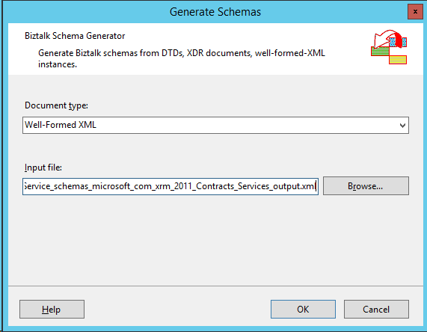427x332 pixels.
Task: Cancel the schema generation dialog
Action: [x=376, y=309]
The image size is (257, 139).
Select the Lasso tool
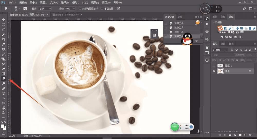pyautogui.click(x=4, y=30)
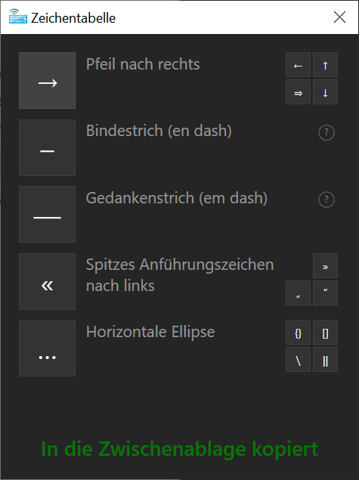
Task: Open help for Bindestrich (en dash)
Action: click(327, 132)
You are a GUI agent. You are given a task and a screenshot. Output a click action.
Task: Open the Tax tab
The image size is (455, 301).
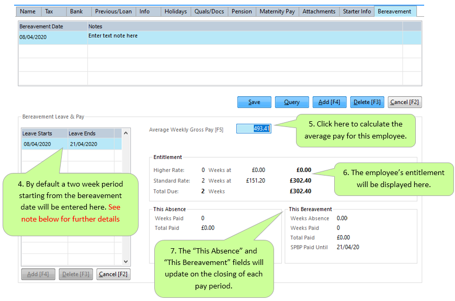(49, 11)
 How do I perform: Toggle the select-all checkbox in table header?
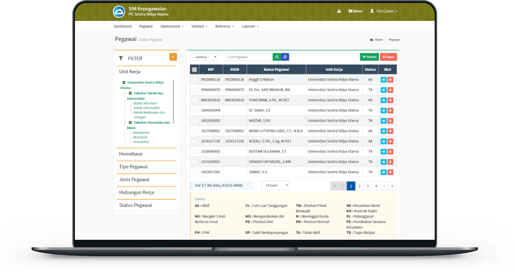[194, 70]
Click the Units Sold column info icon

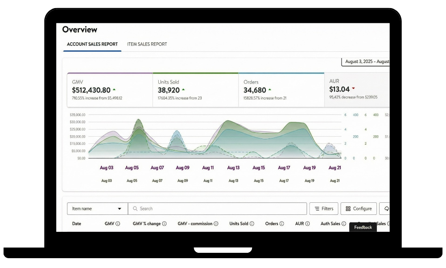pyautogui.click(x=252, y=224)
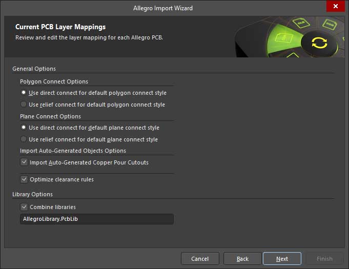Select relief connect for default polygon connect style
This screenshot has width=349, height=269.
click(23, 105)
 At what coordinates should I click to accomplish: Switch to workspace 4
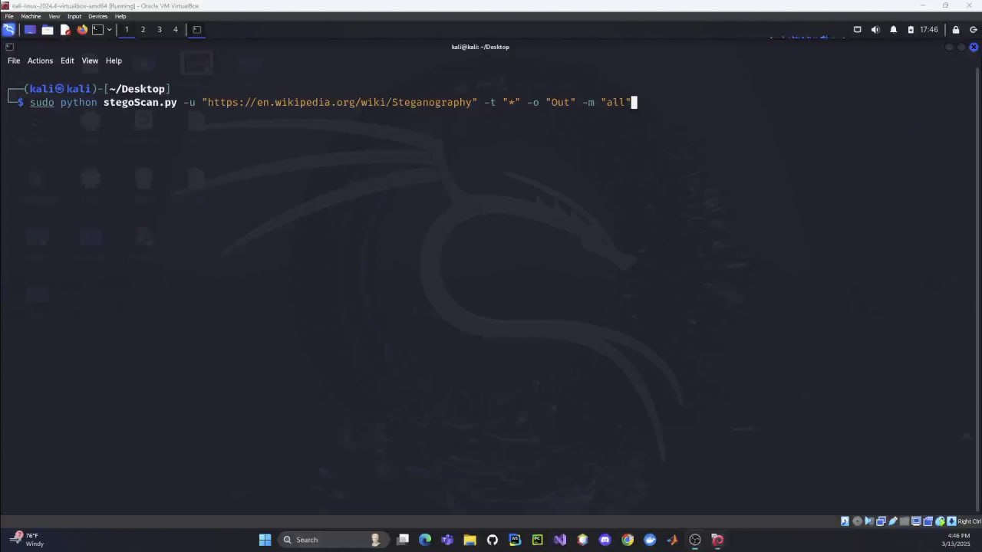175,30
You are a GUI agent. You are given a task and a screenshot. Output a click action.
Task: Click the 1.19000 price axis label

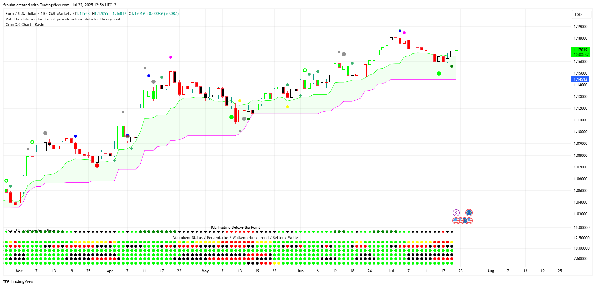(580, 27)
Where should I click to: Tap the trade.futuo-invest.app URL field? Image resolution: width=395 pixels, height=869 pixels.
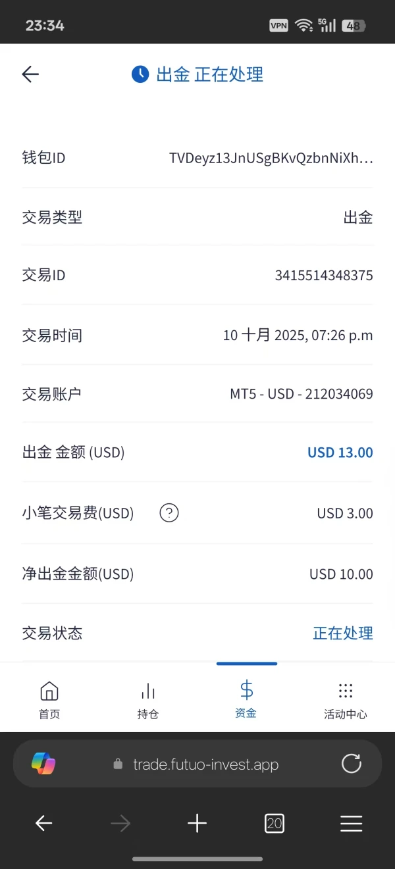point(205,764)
────────────────────
▶ [Task to carry out] All lines from the one holding "Task: Click the 1.19000 price axis label" through the last line of the records need to be copied exactly, both ends included, and the pictures left behind.

▶ [Reply to the task]
Task: Click the 1.19000 price axis label

(580, 27)
Where should I click to: Tap the trade.futuo-invest.app URL field? Image resolution: width=395 pixels, height=869 pixels.
point(205,764)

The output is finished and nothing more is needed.